When Luhnow joined the Cardinals, he was hired by the owner of the team Bill DeWitt on the heels of the Moneyball frenzy and walked into a situation where there were old-school baseball men Walt Jocketty as the Cardinals GM and Tony LaRussa as the manager who felt simultaneously threatened and offended by the entrance of “some guy the owner knew” who had reams of stats, theories and numbers with zero baseball experience as a player, scout or anything else. Compounding the dysfunction was the stripping of some of Jocketty’s powers to accommodate this new separate department that was ostensibly working for the owner and operating independently from what the baseball people who’d been running the place for nearly a decade were doing. Jocketty’s eventual departure only made matters worse. LaRussa, contentious, powerful and unafraid to use his status as an unfireable institution did everything he could to take charge of the direction of the organization and won the battle of attrition.

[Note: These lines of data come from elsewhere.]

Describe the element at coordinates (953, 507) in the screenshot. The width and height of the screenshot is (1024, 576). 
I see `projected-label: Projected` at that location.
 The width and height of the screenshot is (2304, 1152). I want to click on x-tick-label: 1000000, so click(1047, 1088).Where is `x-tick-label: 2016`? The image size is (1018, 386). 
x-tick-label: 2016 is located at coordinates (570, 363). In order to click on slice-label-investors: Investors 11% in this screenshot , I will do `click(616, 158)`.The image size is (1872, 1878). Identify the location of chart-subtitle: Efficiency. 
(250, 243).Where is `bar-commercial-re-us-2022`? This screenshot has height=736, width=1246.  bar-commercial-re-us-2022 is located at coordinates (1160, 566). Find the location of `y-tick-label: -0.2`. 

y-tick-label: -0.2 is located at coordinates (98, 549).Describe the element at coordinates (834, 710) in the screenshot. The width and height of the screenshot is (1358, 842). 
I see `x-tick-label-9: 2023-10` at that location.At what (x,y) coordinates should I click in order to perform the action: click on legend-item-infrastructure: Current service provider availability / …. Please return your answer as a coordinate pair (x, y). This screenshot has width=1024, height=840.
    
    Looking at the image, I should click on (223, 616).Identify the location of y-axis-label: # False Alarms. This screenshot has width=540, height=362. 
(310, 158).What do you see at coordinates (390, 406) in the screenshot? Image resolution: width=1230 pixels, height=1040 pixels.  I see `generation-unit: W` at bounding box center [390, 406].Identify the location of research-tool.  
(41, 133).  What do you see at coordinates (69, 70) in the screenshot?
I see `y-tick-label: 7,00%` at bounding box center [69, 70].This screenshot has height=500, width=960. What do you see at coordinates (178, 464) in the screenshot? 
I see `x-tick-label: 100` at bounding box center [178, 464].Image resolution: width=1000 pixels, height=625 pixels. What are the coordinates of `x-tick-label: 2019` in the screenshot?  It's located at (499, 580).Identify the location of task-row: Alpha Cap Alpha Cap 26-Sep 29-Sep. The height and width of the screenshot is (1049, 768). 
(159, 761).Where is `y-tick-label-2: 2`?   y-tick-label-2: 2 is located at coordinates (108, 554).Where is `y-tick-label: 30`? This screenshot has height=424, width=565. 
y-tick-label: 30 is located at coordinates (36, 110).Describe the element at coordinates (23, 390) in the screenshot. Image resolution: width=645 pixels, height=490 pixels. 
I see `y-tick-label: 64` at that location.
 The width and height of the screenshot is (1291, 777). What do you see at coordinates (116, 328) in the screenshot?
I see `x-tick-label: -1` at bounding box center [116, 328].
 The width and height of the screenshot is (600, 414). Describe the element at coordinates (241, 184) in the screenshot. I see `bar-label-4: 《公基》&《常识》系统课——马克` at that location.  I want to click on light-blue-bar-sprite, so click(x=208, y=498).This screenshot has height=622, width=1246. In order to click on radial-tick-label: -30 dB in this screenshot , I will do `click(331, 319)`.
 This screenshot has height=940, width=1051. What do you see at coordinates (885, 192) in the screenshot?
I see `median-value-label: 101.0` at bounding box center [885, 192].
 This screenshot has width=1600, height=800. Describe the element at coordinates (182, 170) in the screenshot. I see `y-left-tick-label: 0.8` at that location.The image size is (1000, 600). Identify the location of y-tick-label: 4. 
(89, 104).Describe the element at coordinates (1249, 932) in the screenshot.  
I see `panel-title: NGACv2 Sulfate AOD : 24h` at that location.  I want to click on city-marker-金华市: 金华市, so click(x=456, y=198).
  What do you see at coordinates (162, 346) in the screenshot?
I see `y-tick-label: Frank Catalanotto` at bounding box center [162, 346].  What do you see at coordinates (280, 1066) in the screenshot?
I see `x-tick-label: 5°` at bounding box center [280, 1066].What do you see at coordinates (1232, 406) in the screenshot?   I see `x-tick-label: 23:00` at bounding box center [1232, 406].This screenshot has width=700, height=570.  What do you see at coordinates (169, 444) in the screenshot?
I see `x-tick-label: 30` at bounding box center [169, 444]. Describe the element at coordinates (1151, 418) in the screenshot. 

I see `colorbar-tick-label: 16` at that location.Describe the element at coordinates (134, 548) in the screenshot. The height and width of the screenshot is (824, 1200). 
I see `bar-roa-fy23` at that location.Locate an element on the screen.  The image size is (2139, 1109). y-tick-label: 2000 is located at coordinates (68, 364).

Given that experience, when he was hired as a GM, Luhnow was not going to put himself into a subordinate position to his manager and other underlings who might interfere with his blueprint. That’s why it was a farce when the Astros interviewed Larry Bowa. Bowa, with his resume and old-school crustiness was going to be as impossible to deal with as LaRussa without the Hall of Fame bona fides.
None of the individuals in these various circumstances are wrong. I’m not interested in factions, I’m interested in facts. LaRussa and Jocketty were right; Luhnow was right; Bowa is right; and Porter is right. These determinations are not mutually exclusive.
It’s highly unlikely that Porter will be difficult if one of the stat guys in the front office tells him to bench Brett Wallace in favor of Matt Dominguez or vice versa. That’s what Luhnow and his ilk want: someone who can manage the team on the field with player street cred while also doing what he’s told by the front office. Whether Porter’s tenure is counted in decades or days depends on how he performs in the job and his job description in this new era exemplified by Luhnow requires him doing what he’s told. He’s the right man in the moment. That’s the key: finding someone who is the proper fit for what the organization as a whole is trying to build. By that criteria, Porter is what the Astros wanted and needed. For now. That may not be so in 2020. Then whoever is in charge will find someone else. That’s baseball as a game and as a business. Luhnow, Porter and the Astros will learn that soon enough.